» **Exercice écrit 1**:
D'après l'extrait sur Haïti ci-dessous, les affirmations (a), (b) et (c) sont-elles exactes ? Répondez par oui ou par non et citez à l'identique les mots de l'extrait qui tranchent.
(a) La nouvelle commission intérimaire affecterait près de 4 milliards de dollars d'aide au cours des 18 mois à venir.
(b) Le haut responsable haïtien souhaitait restaurer le Parlement national et le palais présidentiel.
(c) Jusqu'ici, des tentes et des bâches ont été fournies à 500 000 personnes.

» **Texte extrait**:
Mercredi, les dirigeants du monde se retrouveront au siège de l'ONU à New York, dans le cadre d'une importante conférence des donateurs – expression on ne peut plus tangible de solidarité avec le Gouvernement et le peuple haïtiens. Le Président René Préval la qualifie de "rendez-vous avec l'histoire", un pacte conclu pour construire ce qu'il appelle "un Haïti nouveau", un Haïti transformé. La mission, c'est d'offrir l'espoir – et d'en faire une réalité.
Depuis des semaines, des experts évaluent les besoins engendrés par la catastrophe du 12 janvier et leur coût. Ensemble, le Président Préval et son gouvernement ont élaboré un plan d'action stratégique national devant orienter le relèvement et le développement du pays. Il s'agit à tous égards d'un document visionnaire.
Alors qu'il visitait la capitale dévastée avec l'Envoyé spécial des Nations Unies, l'ancien Président Bill Clinton, un haut responsable haïtien a montré du doigt le Parlement national et le palais présidentiel en ruines. "Nous ne voulons pas les restaurer", a-t-il dit des sites historiques de style colonial effondrés. Il a parlé de les remplacer par quelque chose de complètement nouveau, quelque chose de moderne qui corresponde mieux aux ambitions que se donne Haïti comme pays en développement autonome animé d'un réel espoir de repartir sur de nouvelles bases et de se forger un avenir prospère.
C'est le défi que nous devons relever à New York – non pas reconstruire mais plutôt "construire mieux", pour créer littéralement un Haïti nouveau. Au titre du plan, une nouvelle commission intérimaire pour la reconstruction en Haïti serait chargée d'affecter près de 4 milliards de dollars d'aide à des projets et programmes précis au cours des 18 mois à venir. Dans les 10 prochaines années, on estime qu'Haïti aura besoin d'environ 11,5 milliards de dollars pour se reconstruire.
De toute évidence, l'aide doit être bien dépensée et bien coordonnée. Elle doit permettre de continuer à fournir des secours d'urgence – alimentation, assainissement et, surtout, logement. Jusqu'ici nous avons fourni à 1 million de personnes (soit environ les trois quarts de la population dans le besoin) des tentes et des bâches et nous en distribuerons encore 300 000 au cours des prochaines semaines. Nous disposons désormais aux alentours de Port-au-Prince de plusieurs sites importants où nous pouvons reloger les personnes qui vivent dans des secteurs menacés par les inondations lorsque la saison des pluies commencera vraiment. En attendant, la mission des Nations Unies prend toutes les mesures nécessaires pour maintenir la sécurité et, en particulier, faire que les femmes et les enfants vivant dans les camps soient à l'abri de la violence sexuelle.

» **Données de l'exercice**:
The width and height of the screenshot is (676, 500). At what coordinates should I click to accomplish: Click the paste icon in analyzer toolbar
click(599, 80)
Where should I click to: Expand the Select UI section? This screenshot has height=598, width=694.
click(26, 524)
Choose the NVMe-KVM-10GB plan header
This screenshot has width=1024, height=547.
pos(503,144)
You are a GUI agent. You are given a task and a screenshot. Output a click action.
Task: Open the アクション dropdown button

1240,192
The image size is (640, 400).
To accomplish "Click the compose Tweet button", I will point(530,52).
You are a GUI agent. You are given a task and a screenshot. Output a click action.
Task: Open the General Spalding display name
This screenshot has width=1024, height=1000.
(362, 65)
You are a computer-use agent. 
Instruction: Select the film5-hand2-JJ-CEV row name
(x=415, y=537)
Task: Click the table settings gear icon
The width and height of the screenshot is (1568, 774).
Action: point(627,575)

» **Exercice écrit 2**:
Recopiez, s'il vous plaît, sans rien modifier, tout ce qui va de la ligne des entrées contenant « Where should I » jusqu'à la dernière ligne des entrées, ces deux lignes comprises.

» **Réponse rédigée 1**:
(a) Oui : « affecter près de 4 milliards de dollars d'aide à des projets et programmes précis au cours des 18 mois à venir »
(b) Non : « Nous ne voulons pas les restaurer »
(c) Non : « Jusqu'ici nous avons fourni à 1 million de personnes »

» **Réponse rédigée 2**:
Where should I click to: Expand the Select UI section? This screenshot has height=598, width=694.
click(26, 524)
Choose the NVMe-KVM-10GB plan header
This screenshot has width=1024, height=547.
pos(503,144)
You are a GUI agent. You are given a task and a screenshot. Output a click action.
Task: Open the アクション dropdown button

1240,192
The image size is (640, 400).
To accomplish "Click the compose Tweet button", I will point(530,52).
You are a GUI agent. You are given a task and a screenshot. Output a click action.
Task: Open the General Spalding display name
This screenshot has width=1024, height=1000.
(362, 65)
You are a computer-use agent. 
Instruction: Select the film5-hand2-JJ-CEV row name
(x=415, y=537)
Task: Click the table settings gear icon
The width and height of the screenshot is (1568, 774).
Action: point(627,575)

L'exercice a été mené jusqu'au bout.